LES CONSÉQUENCES SANITAIRES
Les enfants du Distilbène™, en particulier les filles,
peuvent présenter des anomalies bénignes des organes génitaux qui peuvent saigner mais évoluent favorablement.
Beaucoup plus rarement, dans environ 0,1 à 1 cas pour 1 000 femmes,
peut survenir, entre 15 et 25 ans, un cancer du vagin qui est alors un
adénocarcinome à cellules claires du vagin.
CONSEILS...
En dépit d'un risque très faible, si vous êtes dans cette situation,
une surveillance gynécologique très régulière est importante...
INFOS...
Pour en savoir plus, vous pouvez visiter le site Internet,
Réseau DES
pour obtenir plus d’informations.
Ils sont rares, et représentent une entité à part car surviennent à un âge moyen de 19 ans et il existe un lien très net entre la survenue de tels cancers et la prise par la mère de diéthylstilboestrol (DES) ou de produits dérivés voisins, pendant les premiers mois de grossesse. Dans la moitié des cas le col utérin est concerné, soit isolément soit associé à l'atteinte vaginale.
Le diagnostic précoce et la survenue chez des femmes jeunes avec désir de grossesse, a conduit à la pratique de traitements conservateurs par associations radio-chirurgicales car ces lésions sont radiosensibles.
Le schéma habituel de traitement comporte une laparotomie exploratrice avec lymphadénectomie iliaque et transposition ovarienne, suivie de d'une curiethérapie en un ou deux temps, éventuellement précédée par une exérèse tumorale ou une irradiation externe et une radiothérapie externe pelvienne en cas d'envahissement ganglionnaire.

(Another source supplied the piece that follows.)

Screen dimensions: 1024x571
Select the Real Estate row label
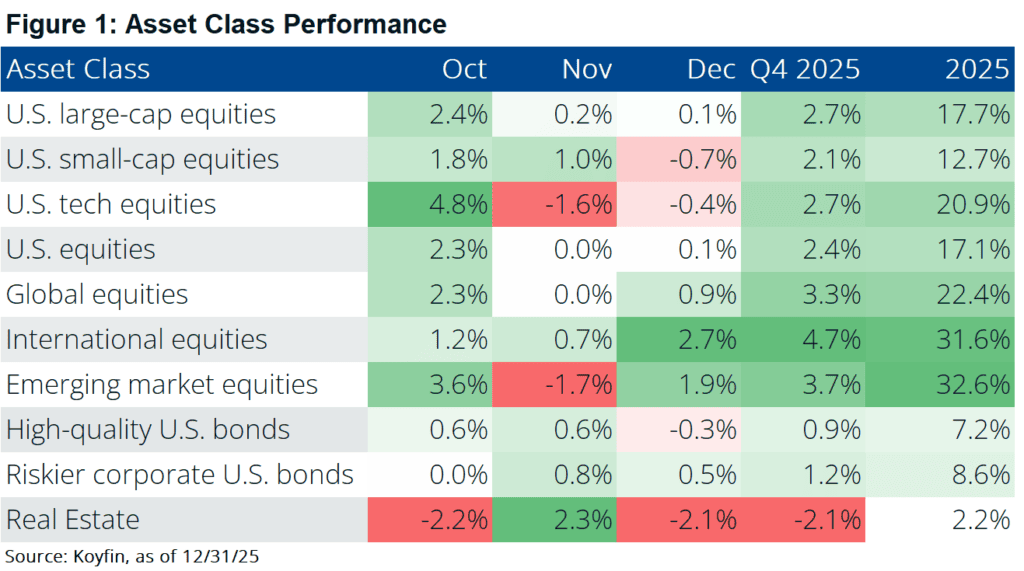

La survie globale atteint 80 % à 5 ans.
LE PRONOSTIC
La survie globale à 5 ans est fonction de l'extension tumorale initiale. Elle est, en moyenne, de 65 % pour les tumeurs T1 ou T2, de 30 % pour les T3 ouT4. Il est important de corréler ces chiffres à l'âge avancé des malades.
LA SURVEILLANCE
Les rechutes
Les échecs, bien que rares, surviennent au cours des trois premières années et sont principalement loco-régionaux ce qui va conditionner le suivi post-thérapeutique.
Les visites de suivi
Un examen gynécologique et des frottis cervico-vaginaux tous les 3 mois pendant 2 ans, puis tous les 6 mois pendant 3 ans sont recommandés. Il faut souligner que les frottis cervico-vaginaux sont indispensables chez toutes les femmes, même après hystérectomie.